3.2 From MPs to match graphs
Here, we describe the graphical framework in the case of arbitrary mutation rates μi at loci i=1,…, L. (As we will discuss in Section 6.1, there is a simplified representation if μi are the same for all i.) Let xi ≡ yi denote the event that alleles at locus i are identical (or match) in individuals x and y. To the probability of a particular match relation (e.g. x1 ≡ y1, x2 ≡ y2 and x3 ≡ z3), associate a match graph constructed as follows:
Create a vertex labeled x for individual x.
Draw an undirected edge labeled i between vertices x and y if and only if xi ≡ yi.
Remove all vertex labels.
The reason for removing all vertex labels in the last step is as follows. Any two MPs are equal under random mating if they are related by some permutation of the labels of individuals. For example, ℙ(x1 ≡ y1, x2 ≡ z2) and ℙ(x1 ≡ y1, y2 ≡ z2) are equal under random mating. In terms of our graphical representation, such an equality of MPs translates to the statement that two fully labeled graphs (in which all vertices and edges are labeled) are equivalent if they are isomorphic as edge-labeled graphs (i.e. ignoring vertex labels). An L-locus match graph has L edges, one for each locus.

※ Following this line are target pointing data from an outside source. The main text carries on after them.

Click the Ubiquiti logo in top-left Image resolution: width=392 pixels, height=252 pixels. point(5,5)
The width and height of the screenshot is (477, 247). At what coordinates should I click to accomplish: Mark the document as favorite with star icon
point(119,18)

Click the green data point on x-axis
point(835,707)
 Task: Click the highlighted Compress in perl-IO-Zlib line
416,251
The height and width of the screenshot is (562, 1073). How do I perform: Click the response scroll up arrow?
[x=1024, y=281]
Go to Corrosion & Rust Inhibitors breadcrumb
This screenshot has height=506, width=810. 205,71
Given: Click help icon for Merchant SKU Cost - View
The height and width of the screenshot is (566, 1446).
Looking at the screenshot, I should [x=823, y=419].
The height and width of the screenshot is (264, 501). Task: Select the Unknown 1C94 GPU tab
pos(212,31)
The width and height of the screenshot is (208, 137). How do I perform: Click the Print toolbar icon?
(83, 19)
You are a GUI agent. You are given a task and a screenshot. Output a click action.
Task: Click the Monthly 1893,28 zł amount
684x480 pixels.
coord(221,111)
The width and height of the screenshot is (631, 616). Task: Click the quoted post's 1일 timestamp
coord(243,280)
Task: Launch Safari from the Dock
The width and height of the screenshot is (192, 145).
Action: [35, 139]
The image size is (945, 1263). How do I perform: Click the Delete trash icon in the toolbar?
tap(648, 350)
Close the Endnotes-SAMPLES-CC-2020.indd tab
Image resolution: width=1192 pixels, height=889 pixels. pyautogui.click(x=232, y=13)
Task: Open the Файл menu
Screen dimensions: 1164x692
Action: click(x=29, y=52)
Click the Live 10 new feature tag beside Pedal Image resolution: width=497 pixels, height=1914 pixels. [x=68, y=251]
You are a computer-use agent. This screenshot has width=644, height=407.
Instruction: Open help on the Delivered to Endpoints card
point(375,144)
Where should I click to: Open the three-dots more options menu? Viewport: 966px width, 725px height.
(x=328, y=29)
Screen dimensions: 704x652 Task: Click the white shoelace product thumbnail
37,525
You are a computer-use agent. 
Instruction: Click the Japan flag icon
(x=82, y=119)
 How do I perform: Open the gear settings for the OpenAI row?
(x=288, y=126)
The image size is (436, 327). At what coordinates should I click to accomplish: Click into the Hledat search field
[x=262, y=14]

Shown in Figure 1 is the match graph corresponding to ℙ(x1 ≡ y1,…, xL ≡ yL), the probability that two randomly chosen individuals have matching alleles at L loci. We use PWFL and PML to denote this L-locus MP in the WF and Moran models, respectively. Our main objective is to compute PWFL and PML. To solve for PWFL in equilibrium, we need to find a system of coupled linear equations in which PWFL appears as one of the unknown variables; as we will see in Section 6.1, the total number of unknown variables in such a system grows extremely fast as the number of loci increases.
3.3 Vertex split and merge operations
Given a number of individuals at generation t and a match relation involving them, the probability of the match relation can be written as a linear combination of MPs involving their parents. Recall that, forward in time, a reproduction event involves choosing two individuals (each with replacement) and creating a new offspring gamete from the two chosen gametes via recombination and mutation. To capture this model of reproduction, we consider the following two kinds of operations on match graphs:
3.3.1 Vertex split to represent recombination
Consider an individual x whose alleles at k > 1 loci are involved in a match relation. In the graph corresponding to that match relation, the degree of vertex x is k. If the alleles at the k loci trace back to two parental gametes as a consequence of recombination (c.f. Section 2.2), then split the vertex x into exactly two vertices v1 and v2, distributing the set of edges that used to be incident with x to v1 and v2. In the WF model, more than one vertex in the original graph may split, while in the Moran model at most one vertex may split. A graph resulting from performing a set of splits allowed in a single generation is called a split graph.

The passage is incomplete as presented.